Among the most sophisticated security features for automation assets are:

  • Role-based login mechanisms with different levels of authorization for greater flexibility and secure access control
  • SSL security for EVC radios
  • Safe lists to enter trusted IP addresses, thus preventing incoming connections from any unwanted device
  • IPv6 built-in security to reduce chances of hacking and phishing
  • Push notifications on critical alarms or events
  • Cloud storage and AMR software providing redundancy on multiple levels
  • Advanced event log to record user access and changes made

 

Benefits to Gas Operators

Natural gas transmission and distribution companies are striving to improve the way they monitor and report gas consumption so they can better address environmental and efficiency concerns.
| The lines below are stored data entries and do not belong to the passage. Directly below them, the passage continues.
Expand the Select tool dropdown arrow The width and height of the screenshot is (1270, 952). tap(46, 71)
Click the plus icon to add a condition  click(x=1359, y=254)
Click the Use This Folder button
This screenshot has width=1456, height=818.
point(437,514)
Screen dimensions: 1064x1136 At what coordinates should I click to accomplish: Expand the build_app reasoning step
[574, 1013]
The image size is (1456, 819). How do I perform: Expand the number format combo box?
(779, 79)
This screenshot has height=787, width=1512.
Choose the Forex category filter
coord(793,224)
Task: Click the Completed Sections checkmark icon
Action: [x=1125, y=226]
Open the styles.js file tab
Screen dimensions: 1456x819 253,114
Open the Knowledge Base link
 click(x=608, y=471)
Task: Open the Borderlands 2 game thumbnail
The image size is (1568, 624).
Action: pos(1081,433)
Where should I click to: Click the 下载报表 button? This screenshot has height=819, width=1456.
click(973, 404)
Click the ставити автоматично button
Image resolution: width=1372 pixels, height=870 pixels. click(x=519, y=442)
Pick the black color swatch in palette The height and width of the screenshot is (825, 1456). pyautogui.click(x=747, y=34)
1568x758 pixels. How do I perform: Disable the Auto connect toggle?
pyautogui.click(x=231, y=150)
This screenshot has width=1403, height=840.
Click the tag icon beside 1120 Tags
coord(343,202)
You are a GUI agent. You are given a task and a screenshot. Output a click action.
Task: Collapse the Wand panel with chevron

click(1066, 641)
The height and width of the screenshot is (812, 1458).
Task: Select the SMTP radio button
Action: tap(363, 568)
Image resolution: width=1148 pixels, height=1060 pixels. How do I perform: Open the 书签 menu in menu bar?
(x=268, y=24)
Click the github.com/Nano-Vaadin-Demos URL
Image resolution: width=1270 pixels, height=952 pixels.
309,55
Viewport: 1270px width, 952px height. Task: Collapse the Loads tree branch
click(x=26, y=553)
They are beginning to realize the operational savings that can achieved from smart metering technologies and related processes.

The benefits of an integrated, holistic approach to gas metering include:

  • Reduce trips to the field and minimize revenue losses thanks to optimal system accuracy and long-term stability
  • Simplify EVC installation, configuration and set-up while improving operational efficiency and reliability
  • Avert potential problems and perform root cause analysis with insightful analytics
  • Understand operational procedures more clearly using intuitive, field-proven technology
  • Identify alarms quickly and easily to assist field operators and save extra truck rolls
  • Improve auditing capabilities and mine data efficiently to support maximum resource utilization

Thanks to continuing development of measurement, control and analysis technology, gas industry firms are able to reduce operating costs, minimize risks to crucial assets, simplify routine tasks by personnel in the field, and maximize returns on technology investments.

Conclusion

With the right choice of instrumentation, software and the supporting eco-system, utilities supplying natural gas can minimize their downtime, generate more return on installed assets, leverage current industry trends, and prepare their operations for a challenging future.